*** Begin section ***

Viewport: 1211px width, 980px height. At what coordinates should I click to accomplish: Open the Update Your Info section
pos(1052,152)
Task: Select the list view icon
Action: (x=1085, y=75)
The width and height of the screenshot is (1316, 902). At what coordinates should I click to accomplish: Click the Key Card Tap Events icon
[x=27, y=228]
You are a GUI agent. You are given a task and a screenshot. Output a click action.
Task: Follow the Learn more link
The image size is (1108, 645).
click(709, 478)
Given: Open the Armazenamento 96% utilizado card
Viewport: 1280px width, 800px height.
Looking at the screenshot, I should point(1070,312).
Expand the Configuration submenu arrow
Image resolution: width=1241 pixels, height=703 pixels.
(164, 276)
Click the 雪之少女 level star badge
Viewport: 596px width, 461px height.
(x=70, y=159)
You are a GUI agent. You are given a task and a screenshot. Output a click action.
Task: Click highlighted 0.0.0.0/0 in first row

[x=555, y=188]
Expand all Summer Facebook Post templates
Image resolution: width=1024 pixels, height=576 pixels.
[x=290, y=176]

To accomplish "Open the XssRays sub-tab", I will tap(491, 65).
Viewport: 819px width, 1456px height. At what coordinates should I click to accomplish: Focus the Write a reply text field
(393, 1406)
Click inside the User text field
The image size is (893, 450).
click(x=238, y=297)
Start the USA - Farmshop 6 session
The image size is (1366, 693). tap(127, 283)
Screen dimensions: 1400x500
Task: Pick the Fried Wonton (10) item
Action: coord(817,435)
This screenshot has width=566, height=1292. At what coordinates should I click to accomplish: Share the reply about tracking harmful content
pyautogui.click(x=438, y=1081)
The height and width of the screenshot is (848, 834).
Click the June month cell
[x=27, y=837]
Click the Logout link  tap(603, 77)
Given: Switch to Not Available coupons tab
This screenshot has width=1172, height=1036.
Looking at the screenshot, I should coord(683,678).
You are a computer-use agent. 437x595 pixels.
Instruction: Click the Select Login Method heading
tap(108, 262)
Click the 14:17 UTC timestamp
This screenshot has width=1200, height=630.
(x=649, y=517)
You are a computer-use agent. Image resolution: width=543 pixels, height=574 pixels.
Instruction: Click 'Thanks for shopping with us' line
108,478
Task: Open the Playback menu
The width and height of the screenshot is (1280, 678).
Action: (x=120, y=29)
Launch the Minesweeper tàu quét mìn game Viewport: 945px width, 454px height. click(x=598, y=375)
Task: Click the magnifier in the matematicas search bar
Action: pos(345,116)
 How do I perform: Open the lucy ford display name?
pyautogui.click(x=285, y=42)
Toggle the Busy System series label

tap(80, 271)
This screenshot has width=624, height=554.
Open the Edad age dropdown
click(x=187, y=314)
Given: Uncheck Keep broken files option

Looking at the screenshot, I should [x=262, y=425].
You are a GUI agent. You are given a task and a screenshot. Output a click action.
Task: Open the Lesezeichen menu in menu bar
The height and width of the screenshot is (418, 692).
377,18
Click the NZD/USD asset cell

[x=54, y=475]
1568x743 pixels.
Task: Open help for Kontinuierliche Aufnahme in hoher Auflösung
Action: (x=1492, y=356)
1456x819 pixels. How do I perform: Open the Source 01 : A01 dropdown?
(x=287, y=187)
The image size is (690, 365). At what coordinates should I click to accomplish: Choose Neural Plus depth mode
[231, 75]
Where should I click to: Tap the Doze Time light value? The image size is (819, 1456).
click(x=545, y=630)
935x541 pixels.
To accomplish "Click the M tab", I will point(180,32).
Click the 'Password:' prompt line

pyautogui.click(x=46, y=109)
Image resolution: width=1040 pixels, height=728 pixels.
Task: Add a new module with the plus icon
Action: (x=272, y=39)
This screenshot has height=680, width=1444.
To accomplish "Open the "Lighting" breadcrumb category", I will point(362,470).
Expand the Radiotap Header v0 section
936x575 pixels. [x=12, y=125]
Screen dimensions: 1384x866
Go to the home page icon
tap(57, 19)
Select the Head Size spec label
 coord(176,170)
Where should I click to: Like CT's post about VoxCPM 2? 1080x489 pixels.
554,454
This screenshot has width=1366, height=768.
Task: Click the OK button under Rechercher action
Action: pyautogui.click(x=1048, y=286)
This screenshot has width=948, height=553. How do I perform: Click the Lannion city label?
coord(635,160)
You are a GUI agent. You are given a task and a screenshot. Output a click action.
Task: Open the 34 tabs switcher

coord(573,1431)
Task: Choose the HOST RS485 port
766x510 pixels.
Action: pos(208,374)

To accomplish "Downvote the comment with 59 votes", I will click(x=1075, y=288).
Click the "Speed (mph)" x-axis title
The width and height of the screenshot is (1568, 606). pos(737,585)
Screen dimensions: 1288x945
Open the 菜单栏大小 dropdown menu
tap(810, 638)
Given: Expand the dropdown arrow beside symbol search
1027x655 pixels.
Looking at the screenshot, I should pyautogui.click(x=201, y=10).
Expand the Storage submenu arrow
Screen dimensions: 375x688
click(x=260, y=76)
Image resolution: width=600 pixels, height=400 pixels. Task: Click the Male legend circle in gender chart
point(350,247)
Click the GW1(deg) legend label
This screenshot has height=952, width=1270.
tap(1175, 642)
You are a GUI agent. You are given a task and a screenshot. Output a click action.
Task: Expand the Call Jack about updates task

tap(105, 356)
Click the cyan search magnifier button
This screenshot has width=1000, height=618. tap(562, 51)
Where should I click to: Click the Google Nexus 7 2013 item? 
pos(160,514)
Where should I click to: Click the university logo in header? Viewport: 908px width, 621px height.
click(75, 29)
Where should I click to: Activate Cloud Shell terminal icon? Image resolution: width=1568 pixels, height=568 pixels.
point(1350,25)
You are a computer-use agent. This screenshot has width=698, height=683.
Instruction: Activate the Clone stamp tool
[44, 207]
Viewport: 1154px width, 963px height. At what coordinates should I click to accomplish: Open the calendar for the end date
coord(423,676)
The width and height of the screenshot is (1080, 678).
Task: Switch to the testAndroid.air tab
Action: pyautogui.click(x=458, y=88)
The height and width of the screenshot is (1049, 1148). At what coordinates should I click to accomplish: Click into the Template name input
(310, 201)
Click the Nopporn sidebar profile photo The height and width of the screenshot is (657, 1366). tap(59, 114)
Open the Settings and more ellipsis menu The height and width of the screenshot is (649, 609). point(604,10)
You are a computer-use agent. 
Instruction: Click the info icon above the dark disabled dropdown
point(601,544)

*** End section ***

Description of the task -
What lines above mention "computer"? Copy each one.

Response for this exercise -
You are a computer-use agent. 437x595 pixels.
You are a computer-use agent. Image resolution: width=543 pixels, height=574 pixels.
You are a computer-use agent. This screenshot has width=698, height=683.
You are a computer-use agent. 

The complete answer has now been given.